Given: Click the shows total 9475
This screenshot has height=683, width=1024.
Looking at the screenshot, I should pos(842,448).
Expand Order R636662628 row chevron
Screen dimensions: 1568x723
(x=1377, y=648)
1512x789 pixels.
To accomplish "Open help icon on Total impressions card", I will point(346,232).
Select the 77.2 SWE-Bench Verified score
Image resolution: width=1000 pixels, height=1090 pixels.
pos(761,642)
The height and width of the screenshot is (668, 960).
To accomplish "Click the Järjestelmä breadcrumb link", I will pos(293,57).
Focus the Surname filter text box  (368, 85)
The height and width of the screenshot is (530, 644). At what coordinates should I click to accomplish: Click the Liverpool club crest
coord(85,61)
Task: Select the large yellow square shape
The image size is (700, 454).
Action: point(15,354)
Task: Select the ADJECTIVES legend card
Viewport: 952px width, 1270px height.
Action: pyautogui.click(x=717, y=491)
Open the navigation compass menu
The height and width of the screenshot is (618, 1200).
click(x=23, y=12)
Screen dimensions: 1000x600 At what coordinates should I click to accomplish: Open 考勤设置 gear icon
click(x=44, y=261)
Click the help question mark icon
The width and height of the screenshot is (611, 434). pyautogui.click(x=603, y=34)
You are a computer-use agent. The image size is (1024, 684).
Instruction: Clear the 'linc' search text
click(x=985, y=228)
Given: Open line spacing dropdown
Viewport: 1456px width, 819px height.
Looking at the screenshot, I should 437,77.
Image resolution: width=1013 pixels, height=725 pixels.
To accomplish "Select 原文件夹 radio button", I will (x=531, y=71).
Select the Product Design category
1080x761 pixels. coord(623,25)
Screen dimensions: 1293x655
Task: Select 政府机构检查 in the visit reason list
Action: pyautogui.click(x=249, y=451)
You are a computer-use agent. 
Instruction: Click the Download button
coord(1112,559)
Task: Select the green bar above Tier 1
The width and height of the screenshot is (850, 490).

**Kurze Aufgabe:** Überarbeite alle Einträge oben, indem du „Viewport“ durch „Window“ ersetzt. Alles andere bleibt unverändert.

**Lösung der Aufgabe:**
Given: Click the shows total 9475
This screenshot has height=683, width=1024.
Looking at the screenshot, I should pos(842,448).
Expand Order R636662628 row chevron
Screen dimensions: 1568x723
(x=1377, y=648)
1512x789 pixels.
To accomplish "Open help icon on Total impressions card", I will point(346,232).
Select the 77.2 SWE-Bench Verified score
Image resolution: width=1000 pixels, height=1090 pixels.
pos(761,642)
The height and width of the screenshot is (668, 960).
To accomplish "Click the Järjestelmä breadcrumb link", I will pos(293,57).
Focus the Surname filter text box  (368, 85)
The height and width of the screenshot is (530, 644). At what coordinates should I click to accomplish: Click the Liverpool club crest
coord(85,61)
Task: Select the large yellow square shape
The image size is (700, 454).
Action: point(15,354)
Task: Select the ADJECTIVES legend card
Window: 952px width, 1270px height.
Action: pyautogui.click(x=717, y=491)
Open the navigation compass menu
The height and width of the screenshot is (618, 1200).
click(x=23, y=12)
Screen dimensions: 1000x600 At what coordinates should I click to accomplish: Open 考勤设置 gear icon
click(x=44, y=261)
Click the help question mark icon
The width and height of the screenshot is (611, 434). pyautogui.click(x=603, y=34)
You are a computer-use agent. The image size is (1024, 684).
Instruction: Clear the 'linc' search text
click(x=985, y=228)
Given: Open line spacing dropdown
Window: 1456px width, 819px height.
Looking at the screenshot, I should 437,77.
Image resolution: width=1013 pixels, height=725 pixels.
To accomplish "Select 原文件夹 radio button", I will (x=531, y=71).
Select the Product Design category
1080x761 pixels. coord(623,25)
Screen dimensions: 1293x655
Task: Select 政府机构检查 in the visit reason list
Action: pyautogui.click(x=249, y=451)
You are a computer-use agent. 
Instruction: Click the Download button
coord(1112,559)
Task: Select the green bar above Tier 1
The width and height of the screenshot is (850, 490).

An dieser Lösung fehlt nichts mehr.